Regime de caducidade deve ser refundado
A proposta legislativa do governo revela também preocupações como os mecanismos da caducidade quando sugere novas formas de arbitragem e mediação no quadro do Conselho Económico e Social. Contudo estas não resolvem o problema da caducidade unilateral ao não introduzirem quaisquer restrições aos atos de denúncia patronal; revela também preocupações com os impactos da caducidade quando propõe que as disposições das convenções coletivas no domínio da parentalidade e da segurança e saúde no trabalho façam parte do núcleo de matérias que se mantém em vigor em caso de caducidade da convenção coletiva de trabalho, a par das outras que já constavam da lei. Mas é o regime de caducidade no seu todo que tem de ser refundado, não só porque veio originando de facto a caducidade de convenções coletivas em sectores importantes, designadamente na indústria transformadora, marginalizando os sindicatos mais representativos, como veio originando uma pressão inaceitável para concessões do lado sindical que transformaram algumas convenções coletivas em instrumentos de retirada de direitos trabalhadores nomeadamente em matéria de gestão do tempo de trabalho mas também em matéria de antiguidade e carreira profissional.
Proposta legislativa inclui propostas preocupantes
Mas além das omissões graves e das insuficiências a proposta legislativa também inclui propostas preocupantes no domínio da negociação coletiva.
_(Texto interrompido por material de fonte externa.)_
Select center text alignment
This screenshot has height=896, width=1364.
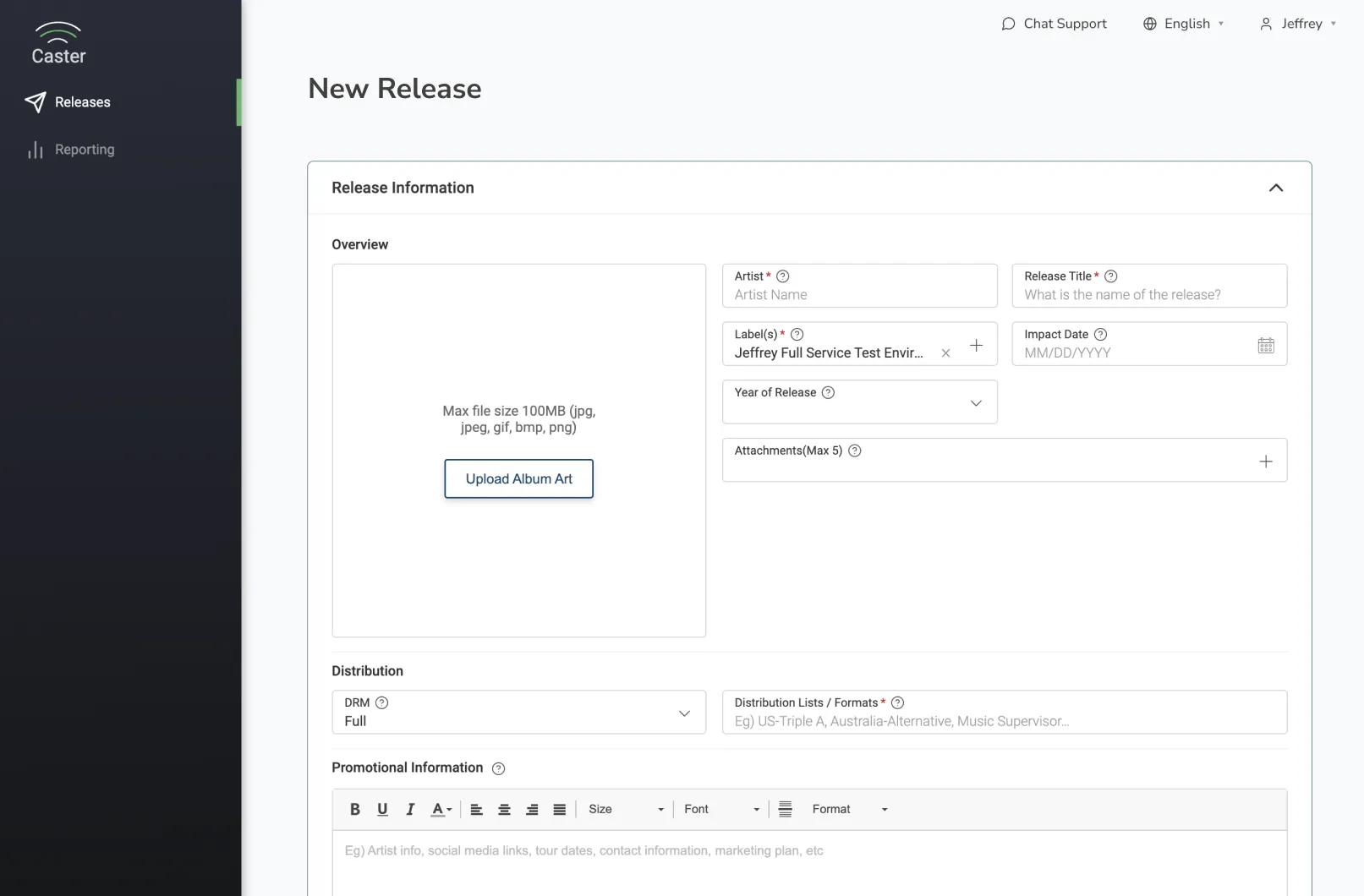pos(504,809)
Em primeiro lugar, a já referida proposta de referendos nas empresas organizados pelo patronato relativos aos bancos de horas à margem da negociação coletiva constitui a abertura de um precedente perigoso…com potencial de erosão da negociação coletiva. Abrindo-se este precedente hoje a propósito dos bancos de horas…amanhã está a porta aberta para incluir outros temas. Esse é um cenário em que que de uma forma subtil (?) se parecem contornar princípios constitucionais sobre mandato sindical e competências da negociação coletiva já que numa matéria crucial da negociação coletiva – o tempo de trabalho – se permitem decisões sem negociação, nem direta nem mediada pelos sindicatos.
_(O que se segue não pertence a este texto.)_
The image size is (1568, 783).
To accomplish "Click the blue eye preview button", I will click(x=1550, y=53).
Em segundo lugar, o projeto legislativo do governo introduz uma novidade que não consta nem do acordo de concertação social, nem de quaisquer acordos ou convergências com os partidos à esquerda e que se refere a disposições quanto ao destino das convenções coletivas de trabalho no caso de extinção ou perda da qualidade de associação de empregadores outorgante de convenção coletiva (artigo 506º, nºs 6 e 7) que propõe que no caso em que exista perda de qualidade de associação de empregadores outorgante de contrato coletivo passa a existir, para cada um dos empregadores filiados na associação, um acordo de empresa com o mesmo regime daquele. Uma proposta que exige clarificação, em primeiro lugar do ponto de vista constitucional, e que abre um precedente perigoso. É que se é para salvaguardar a posição dos trabalhadores então porque não se mantem a convenção em vigor? Onde estão os meios e capacidades sindicais e interesse patronal nas empresas para dar a seguir continuidade a tais ‘falsos’ acordos de empresa? Não pode ter isto o efeito perverso de desmantelar a negociação setorial? A situação referida pelo parecer da CGTP na crítica que faz a este ponto sobre o setor dos seguros é ilustrativa da gravidade dos problemas: quando a associação patronal se autodissolve para se desvincular de uma convenção coletiva (cuja caducidade tinha requerido) após a anulação da decisão de caducidade pelo Tribunal Constitucional.
Em síntese, pese embora algumas medidas positivas muito limitadas, as grandes questões estruturantes da negociação coletiva continuam em cima da mesa e há que evitar novos problemas com as medidas dos referendos nas empresas e as más soluções apressadas para problemas reais.